Stroke
Eric Khurana, BS
MS-IV
Kansas City University
Troy, Michigan, United States
Doug O'Neil, DO
Resident Physician
Northwestern Medicine Marianjoy Rehabilitation Hospital
Wheaton, Illinois, United States
Sonia Sheth, MD
Attending Physiatrist
Northwestern Medicine Marianjoy Rehabilitation Hospital
Wheaton, Illinois, United States
Eric Khurana, BS
Kansas City University
Troy, Michigan, United States
A 58-year-old man with coronary artery disease, HFrEF, type 2 diabetes, hypertension, prior ischemic stroke, and history of habitual “neck cracking” presented with one week of worsening occipital headache and dizziness. Examination showed intact mental status, cranial nerves, strength, and sensation, with unsteady gait. CT angiography revealed dissection from the left V2 to V4 segment with associated occlusion and subtle left cerebellar hypodensity; brain MRI confirmed a small cerebellar infarct. Echocardiogram showed EF 39% (from 36%) without patent foramen ovale. He received aspirin loading followed by dual antiplatelet therapy (aspirin 81 mg and clopidogrel 75 mg) plus high-intensity statin; permissive hypertension was maintained. Neurology and neurointerventional teams recommended no acute endovascular therapy. PM&R evaluated the patient and coordinated transfer to acute inpatient rehabilitation, where he achieved large functional improvement with marked gains in mobility and activities of daily living.

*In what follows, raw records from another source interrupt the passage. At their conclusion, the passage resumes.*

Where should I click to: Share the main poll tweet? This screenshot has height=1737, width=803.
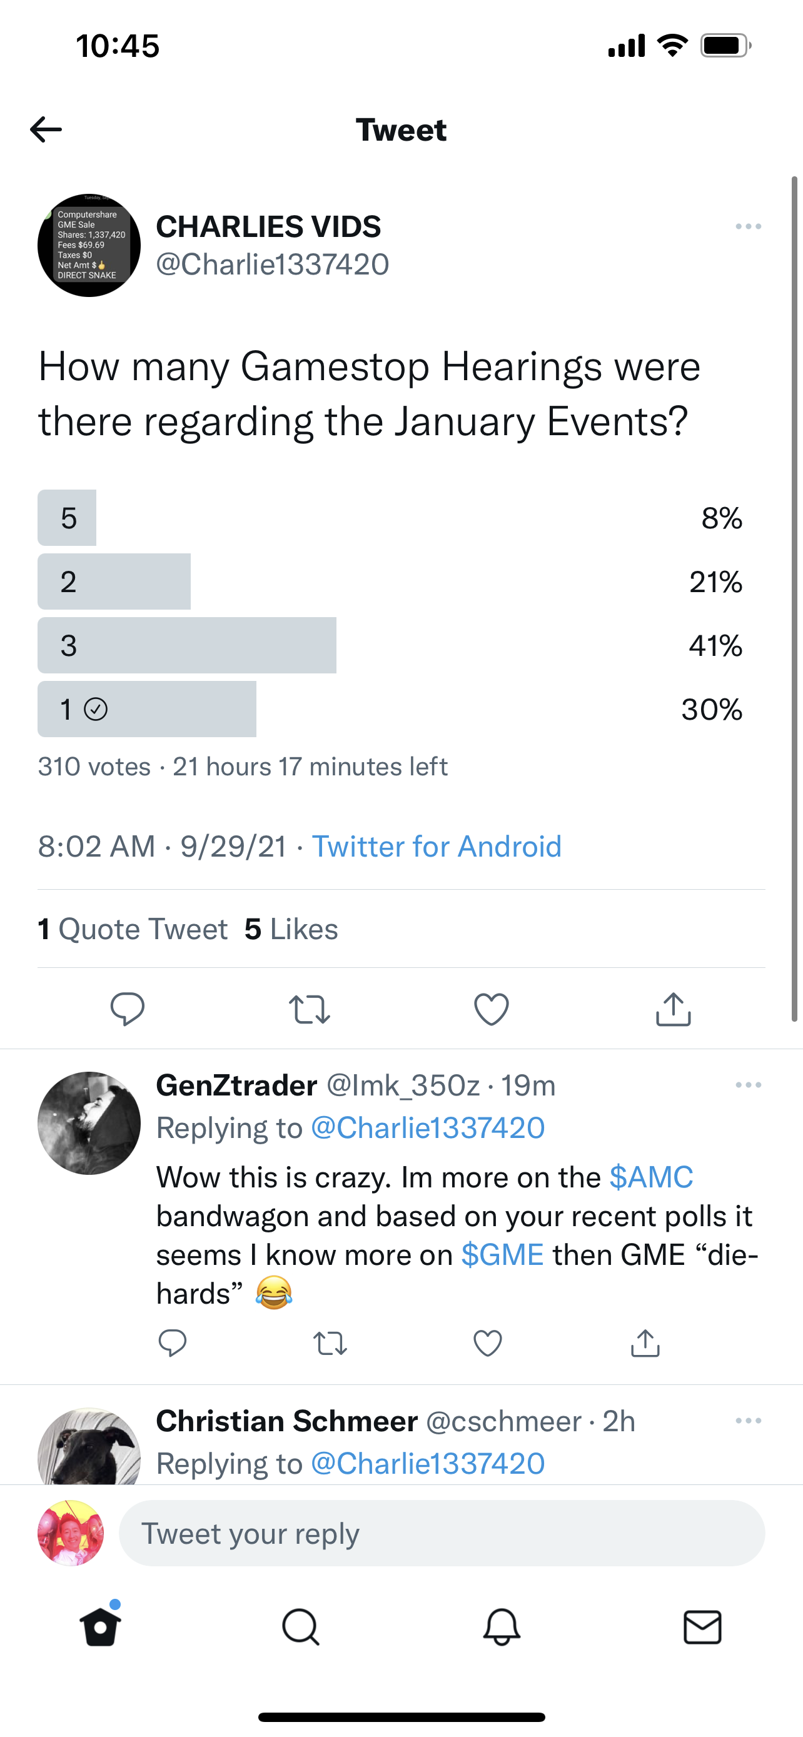point(673,1009)
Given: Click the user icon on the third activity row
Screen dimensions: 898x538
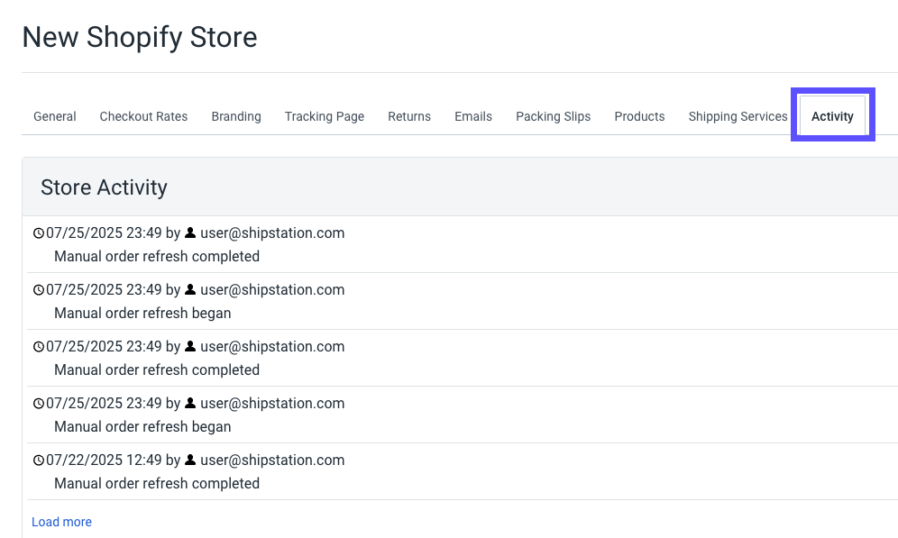Looking at the screenshot, I should pos(189,346).
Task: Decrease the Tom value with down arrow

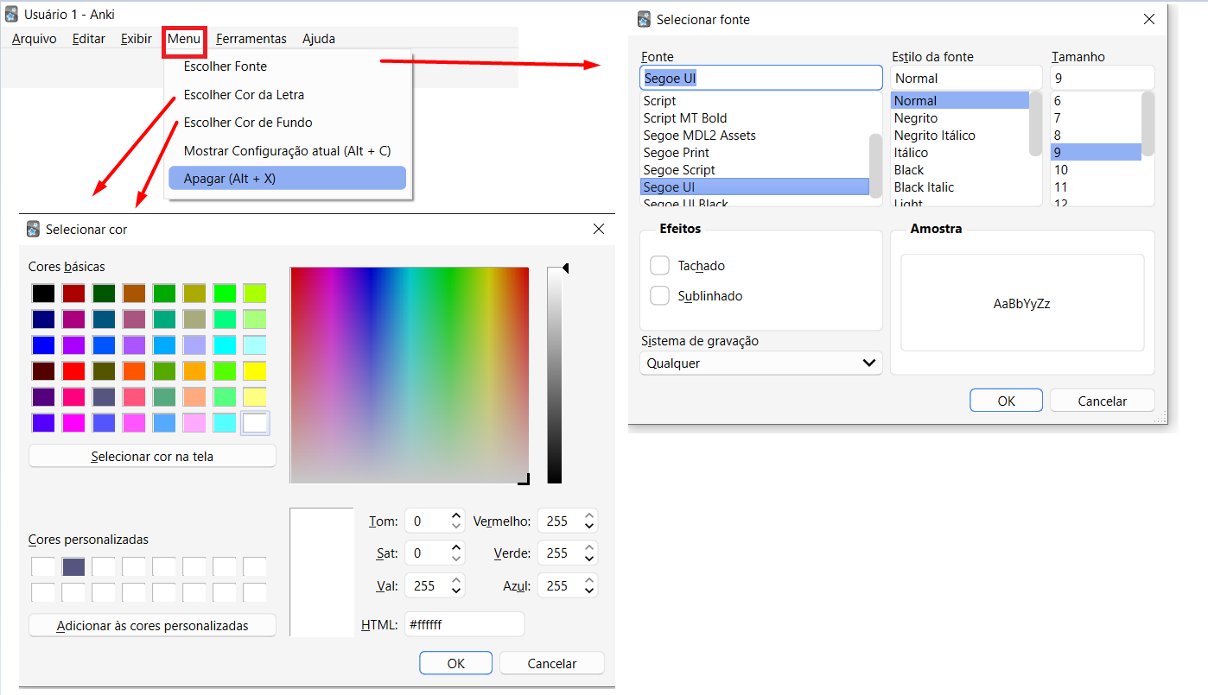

Vertebral artery dissection is an uncommon but important cause of posterior-circulation stroke. Epidemiologic data support an association between cervical manipulation and dissection, particularly in individuals with vascular risk factors (e.g., hypertension). Early vascular imaging (CTA/MRA) enables timely diagnosis, and antithrombotic therapy for approximately 3–6 months mitigates early recurrence risk. Rehabilitation is integral to functional recovery after posterior strokes. Additionally, counseling to avoid high-velocity neck manipulation and forceful end-range rotation/extension during healing is essential.
This case underscores the potential risk of vertebral artery dissection with neck manipulation, the importance of prompt imaging and antithrombotic therapy, and the value of coordinated inpatient rehabilitation—resulting here in substantial functional gains.